**RECORDS FOR THIS EXERCISE**
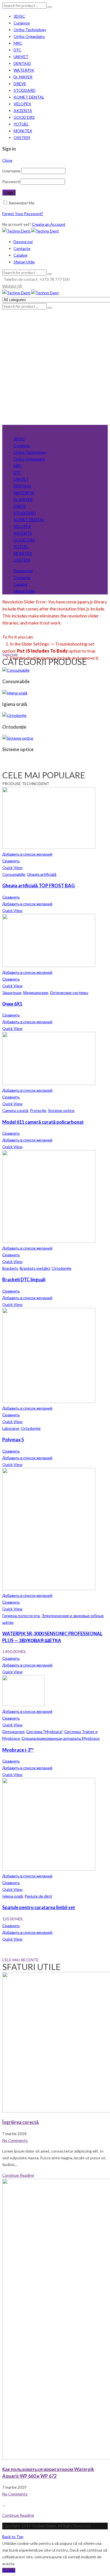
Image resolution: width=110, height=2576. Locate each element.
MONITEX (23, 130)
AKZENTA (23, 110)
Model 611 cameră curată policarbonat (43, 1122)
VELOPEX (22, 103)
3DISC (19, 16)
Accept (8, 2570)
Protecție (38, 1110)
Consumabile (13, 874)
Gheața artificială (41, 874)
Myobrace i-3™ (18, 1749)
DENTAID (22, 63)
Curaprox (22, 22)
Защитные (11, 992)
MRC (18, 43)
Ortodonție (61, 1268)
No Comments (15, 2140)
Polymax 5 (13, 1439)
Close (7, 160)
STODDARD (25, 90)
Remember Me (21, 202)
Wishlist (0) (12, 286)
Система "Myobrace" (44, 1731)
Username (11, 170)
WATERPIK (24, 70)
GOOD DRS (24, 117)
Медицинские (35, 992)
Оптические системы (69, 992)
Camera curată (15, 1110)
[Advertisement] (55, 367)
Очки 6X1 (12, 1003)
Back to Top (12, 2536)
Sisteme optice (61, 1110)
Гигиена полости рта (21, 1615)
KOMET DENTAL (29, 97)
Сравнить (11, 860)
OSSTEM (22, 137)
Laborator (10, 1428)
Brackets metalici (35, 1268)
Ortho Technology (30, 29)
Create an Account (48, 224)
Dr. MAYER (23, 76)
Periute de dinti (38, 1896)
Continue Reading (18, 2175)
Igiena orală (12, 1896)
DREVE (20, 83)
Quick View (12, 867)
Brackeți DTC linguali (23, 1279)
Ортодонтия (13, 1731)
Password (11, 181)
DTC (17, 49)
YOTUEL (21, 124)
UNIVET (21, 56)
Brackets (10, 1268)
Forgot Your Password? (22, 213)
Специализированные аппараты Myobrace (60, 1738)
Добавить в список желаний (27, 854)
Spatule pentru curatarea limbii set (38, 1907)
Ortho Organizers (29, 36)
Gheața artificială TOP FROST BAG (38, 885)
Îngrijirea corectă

**WHAT THIS TASK INVOLVES**
Each line above should be output exactly, apart from the pictures.

**TASK SOLUTION**
Image resolution: width=110, height=2576. Locate each element.
MONITEX (23, 130)
AKZENTA (23, 110)
Model 611 cameră curată policarbonat (43, 1122)
VELOPEX (22, 103)
3DISC (19, 16)
Accept (8, 2570)
Protecție (38, 1110)
Consumabile (13, 874)
Gheața artificială (41, 874)
Myobrace i-3™ (18, 1749)
DENTAID (22, 63)
Curaprox (22, 22)
Защитные (11, 992)
MRC (18, 43)
Ortodonție (61, 1268)
No Comments (15, 2140)
Polymax 5 (13, 1439)
Close (7, 160)
STODDARD (25, 90)
Remember Me (21, 202)
Wishlist (0) (12, 286)
Система "Myobrace" (44, 1731)
Username (11, 170)
WATERPIK (24, 70)
GOOD DRS (24, 117)
Медицинские (35, 992)
Оптические системы (69, 992)
Camera curată (15, 1110)
[Advertisement] (55, 367)
Очки 6X1 (12, 1003)
Back to Top (12, 2536)
Sisteme optice (61, 1110)
Гигиена полости рта (21, 1615)
KOMET DENTAL (29, 97)
Сравнить (11, 860)
OSSTEM (22, 137)
Laborator (10, 1428)
Brackets metalici (35, 1268)
Ortho Technology (30, 29)
Create an Account (48, 224)
Dr. MAYER (23, 76)
Periute de dinti (38, 1896)
Continue Reading (18, 2175)
Igiena orală (12, 1896)
DREVE (20, 83)
Quick View (12, 867)
Brackeți DTC linguali (23, 1279)
Ортодонтия (13, 1731)
Password (11, 181)
DTC (17, 49)
YOTUEL (21, 124)
UNIVET (21, 56)
Brackets (10, 1268)
Forgot Your Password? (22, 213)
Специализированные аппараты Myobrace (60, 1738)
Добавить в список желаний (27, 854)
Spatule pentru curatarea limbii set (38, 1907)
Ortho Organizers (29, 36)
Gheața artificială TOP FROST BAG (38, 885)
Îngrijirea corectă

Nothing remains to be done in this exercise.